■ ABOUT THIS TASK ■
Please restate the data word for word.

[Records from a data source]
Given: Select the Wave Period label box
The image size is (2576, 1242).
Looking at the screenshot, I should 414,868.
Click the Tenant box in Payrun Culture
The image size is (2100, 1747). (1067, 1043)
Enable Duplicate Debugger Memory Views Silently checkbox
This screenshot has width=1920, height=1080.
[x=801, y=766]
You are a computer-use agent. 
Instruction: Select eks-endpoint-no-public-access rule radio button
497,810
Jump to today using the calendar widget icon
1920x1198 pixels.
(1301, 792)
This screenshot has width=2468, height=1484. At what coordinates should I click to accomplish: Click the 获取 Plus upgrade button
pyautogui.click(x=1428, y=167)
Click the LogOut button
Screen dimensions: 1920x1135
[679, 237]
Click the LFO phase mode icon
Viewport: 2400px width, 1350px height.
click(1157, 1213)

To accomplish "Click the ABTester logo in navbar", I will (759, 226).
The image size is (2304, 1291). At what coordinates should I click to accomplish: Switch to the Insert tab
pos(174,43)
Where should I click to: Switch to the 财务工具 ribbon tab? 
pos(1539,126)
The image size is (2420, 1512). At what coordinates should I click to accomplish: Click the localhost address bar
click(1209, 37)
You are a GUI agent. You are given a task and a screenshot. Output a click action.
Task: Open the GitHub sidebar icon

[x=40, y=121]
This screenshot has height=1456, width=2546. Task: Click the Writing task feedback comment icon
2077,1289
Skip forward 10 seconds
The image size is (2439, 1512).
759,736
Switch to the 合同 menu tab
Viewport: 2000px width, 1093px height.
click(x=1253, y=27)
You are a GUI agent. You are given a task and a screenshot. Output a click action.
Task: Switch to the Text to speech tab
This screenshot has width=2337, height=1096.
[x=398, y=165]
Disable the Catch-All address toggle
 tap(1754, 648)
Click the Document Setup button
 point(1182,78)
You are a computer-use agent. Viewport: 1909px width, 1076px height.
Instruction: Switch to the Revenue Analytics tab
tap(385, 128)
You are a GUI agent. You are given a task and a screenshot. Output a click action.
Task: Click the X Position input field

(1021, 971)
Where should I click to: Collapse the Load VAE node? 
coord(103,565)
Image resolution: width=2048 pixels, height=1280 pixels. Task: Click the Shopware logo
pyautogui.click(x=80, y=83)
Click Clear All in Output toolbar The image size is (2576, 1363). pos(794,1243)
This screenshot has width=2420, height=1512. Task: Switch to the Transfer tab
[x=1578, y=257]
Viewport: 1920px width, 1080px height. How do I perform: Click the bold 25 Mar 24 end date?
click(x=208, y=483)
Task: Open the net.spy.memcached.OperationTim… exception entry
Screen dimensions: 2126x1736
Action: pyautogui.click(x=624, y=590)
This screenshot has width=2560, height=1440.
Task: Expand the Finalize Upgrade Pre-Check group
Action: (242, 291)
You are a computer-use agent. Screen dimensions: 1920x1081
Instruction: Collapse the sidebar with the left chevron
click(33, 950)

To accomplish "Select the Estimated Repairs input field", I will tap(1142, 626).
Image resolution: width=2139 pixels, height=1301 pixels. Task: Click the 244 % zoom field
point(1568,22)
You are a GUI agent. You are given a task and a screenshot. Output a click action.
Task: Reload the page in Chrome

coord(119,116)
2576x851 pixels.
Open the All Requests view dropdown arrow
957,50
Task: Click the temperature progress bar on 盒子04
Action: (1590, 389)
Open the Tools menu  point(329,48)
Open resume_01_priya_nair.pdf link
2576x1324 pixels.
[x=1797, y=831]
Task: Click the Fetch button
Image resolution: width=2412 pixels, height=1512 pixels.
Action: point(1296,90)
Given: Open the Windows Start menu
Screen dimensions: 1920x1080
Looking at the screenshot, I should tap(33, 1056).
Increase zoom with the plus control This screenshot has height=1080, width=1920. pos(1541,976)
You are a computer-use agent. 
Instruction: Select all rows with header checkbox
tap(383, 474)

■ EXPECTED ANSWER ■
Given: Select the Wave Period label box
The image size is (2576, 1242).
Looking at the screenshot, I should 414,868.
Click the Tenant box in Payrun Culture
The image size is (2100, 1747). (1067, 1043)
Enable Duplicate Debugger Memory Views Silently checkbox
This screenshot has width=1920, height=1080.
[x=801, y=766]
You are a computer-use agent. 
Instruction: Select eks-endpoint-no-public-access rule radio button
497,810
Jump to today using the calendar widget icon
1920x1198 pixels.
(1301, 792)
This screenshot has width=2468, height=1484. At what coordinates should I click to accomplish: Click the 获取 Plus upgrade button
pyautogui.click(x=1428, y=167)
Click the LogOut button
Screen dimensions: 1920x1135
[679, 237]
Click the LFO phase mode icon
Viewport: 2400px width, 1350px height.
click(1157, 1213)

To accomplish "Click the ABTester logo in navbar", I will (759, 226).
The image size is (2304, 1291). At what coordinates should I click to accomplish: Switch to the Insert tab
pos(174,43)
Where should I click to: Switch to the 财务工具 ribbon tab? 
pos(1539,126)
The image size is (2420, 1512). At what coordinates should I click to accomplish: Click the localhost address bar
click(1209, 37)
You are a GUI agent. You are given a task and a screenshot. Output a click action.
Task: Open the GitHub sidebar icon

[x=40, y=121]
This screenshot has height=1456, width=2546. Task: Click the Writing task feedback comment icon
2077,1289
Skip forward 10 seconds
The image size is (2439, 1512).
759,736
Switch to the 合同 menu tab
Viewport: 2000px width, 1093px height.
click(x=1253, y=27)
You are a GUI agent. You are given a task and a screenshot. Output a click action.
Task: Switch to the Text to speech tab
This screenshot has width=2337, height=1096.
[x=398, y=165]
Disable the Catch-All address toggle
 tap(1754, 648)
Click the Document Setup button
 point(1182,78)
You are a computer-use agent. Viewport: 1909px width, 1076px height.
Instruction: Switch to the Revenue Analytics tab
tap(385, 128)
You are a GUI agent. You are given a task and a screenshot. Output a click action.
Task: Click the X Position input field

(1021, 971)
Where should I click to: Collapse the Load VAE node? 
coord(103,565)
Image resolution: width=2048 pixels, height=1280 pixels. Task: Click the Shopware logo
pyautogui.click(x=80, y=83)
Click Clear All in Output toolbar The image size is (2576, 1363). pos(794,1243)
This screenshot has width=2420, height=1512. Task: Switch to the Transfer tab
[x=1578, y=257]
Viewport: 1920px width, 1080px height. How do I perform: Click the bold 25 Mar 24 end date?
click(x=208, y=483)
Task: Open the net.spy.memcached.OperationTim… exception entry
Screen dimensions: 2126x1736
Action: pyautogui.click(x=624, y=590)
This screenshot has width=2560, height=1440.
Task: Expand the Finalize Upgrade Pre-Check group
Action: (242, 291)
You are a computer-use agent. Screen dimensions: 1920x1081
Instruction: Collapse the sidebar with the left chevron
click(33, 950)

To accomplish "Select the Estimated Repairs input field", I will tap(1142, 626).
Image resolution: width=2139 pixels, height=1301 pixels. Task: Click the 244 % zoom field
point(1568,22)
You are a GUI agent. You are given a task and a screenshot. Output a click action.
Task: Reload the page in Chrome

coord(119,116)
2576x851 pixels.
Open the All Requests view dropdown arrow
957,50
Task: Click the temperature progress bar on 盒子04
Action: (1590, 389)
Open the Tools menu  point(329,48)
Open resume_01_priya_nair.pdf link
2576x1324 pixels.
[x=1797, y=831]
Task: Click the Fetch button
Image resolution: width=2412 pixels, height=1512 pixels.
Action: point(1296,90)
Given: Open the Windows Start menu
Screen dimensions: 1920x1080
Looking at the screenshot, I should tap(33, 1056).
Increase zoom with the plus control This screenshot has height=1080, width=1920. pos(1541,976)
You are a computer-use agent. 
Instruction: Select all rows with header checkbox
tap(383, 474)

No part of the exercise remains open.